A colonoscopy serves as both a screening and a diagnostic medical procedure, allowing a gastroenterologist to visually examine the entire length of the large intestine, or colon. This examination uses a flexible tube equipped with a camera to look for abnormalities within the bowel lining. Finding a growth or lesion during this process is a relatively common occurrence. The ability to identify these findings early is the primary way a colonoscopy helps prevent colorectal cancer. Discovering something during the procedure is the beginning of a systematic process that determines the nature of the finding and establishes a plan for managing it.

Immediate Actions Taken During the Procedure

Upon the identification of any abnormal tissue, the gastroenterologist will take immediate action using specialized instruments passed through the colonoscope.
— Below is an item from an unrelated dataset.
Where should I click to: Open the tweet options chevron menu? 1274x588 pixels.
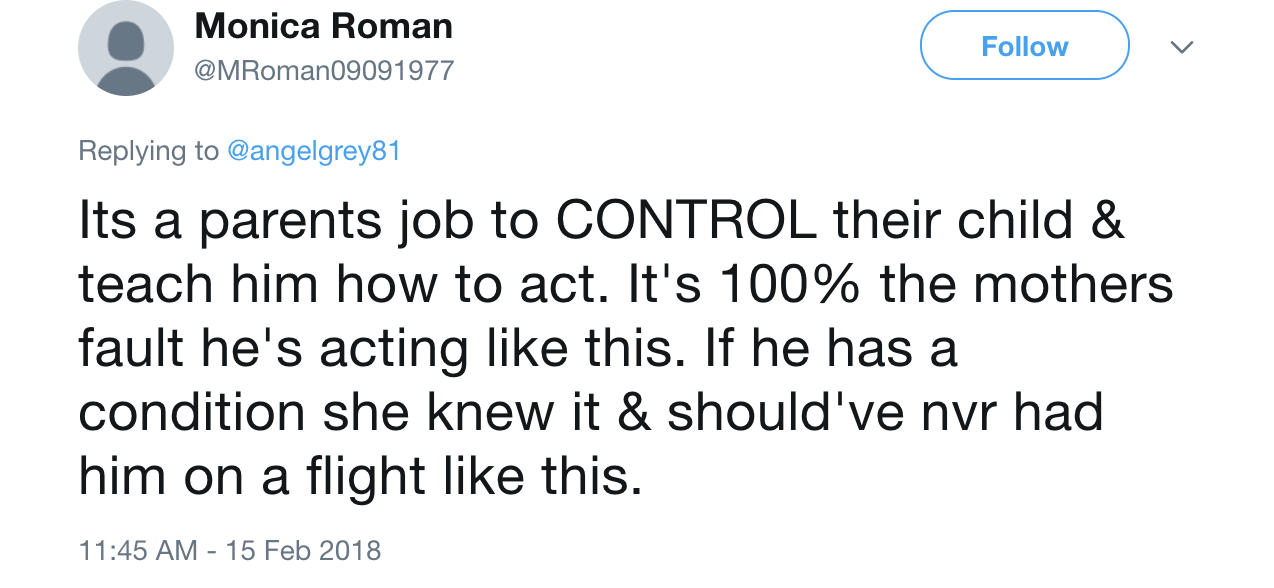click(x=1182, y=47)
The course of action depends largely on the appearance and size of the lesion. For the vast majority of growths, known as polyps, the goal is to remove them completely during the procedure in a process called a polypectomy.

Small to medium-sized polyps, typically under one centimeter, are removed using a wire loop, or snare, sometimes with an application of electrical current to cauterize the tissue base and prevent bleeding. Larger or flatter polyps may require a technique called Endoscopic Mucosal Resection (EMR). This involves injecting a fluid beneath the growth to lift it away from the colon wall, making the complete removal safer and more effective. The entire removed growth is then retrieved and sent to a pathology laboratory for detailed analysis.
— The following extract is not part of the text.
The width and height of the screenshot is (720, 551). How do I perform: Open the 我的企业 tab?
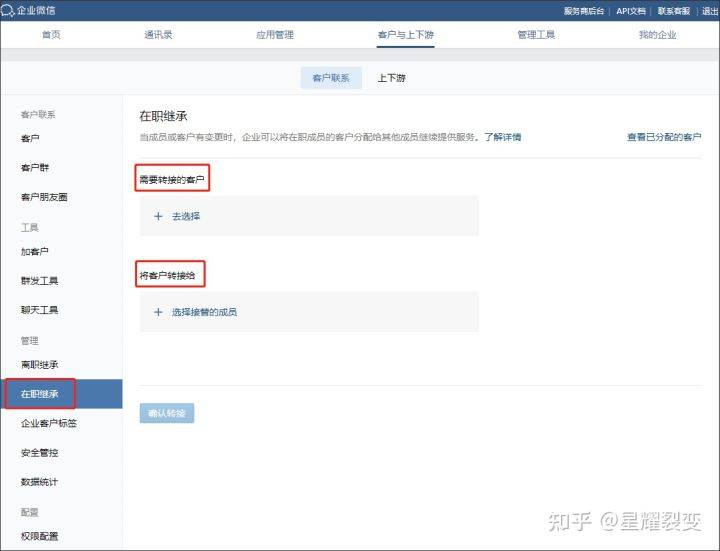point(657,35)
If a lesion appears particularly large, deeply invasive, or has characteristics that suggest a high likelihood of malignancy, the approach shifts from complete removal to a targeted tissue biopsy. In these cases, the physician takes only a small sample of the tissue to confirm the diagnosis and determine the depth of any potential invasion before recommending a more extensive treatment plan. The immediate removal or biopsy during the colonoscopy is the first step in preventing cancer or diagnosing it early.

Understanding the Pathology Report

After the tissue sample is removed, it is sent to a laboratory where a pathologist examines it under a microscope, generating a report that dictates the next steps. This pathology report provides the definitive diagnosis by classifying the cells within the growth. One of the most common and important terms found is adenoma, which refers to a precancerous polyp that has the potential to develop into cancer over time.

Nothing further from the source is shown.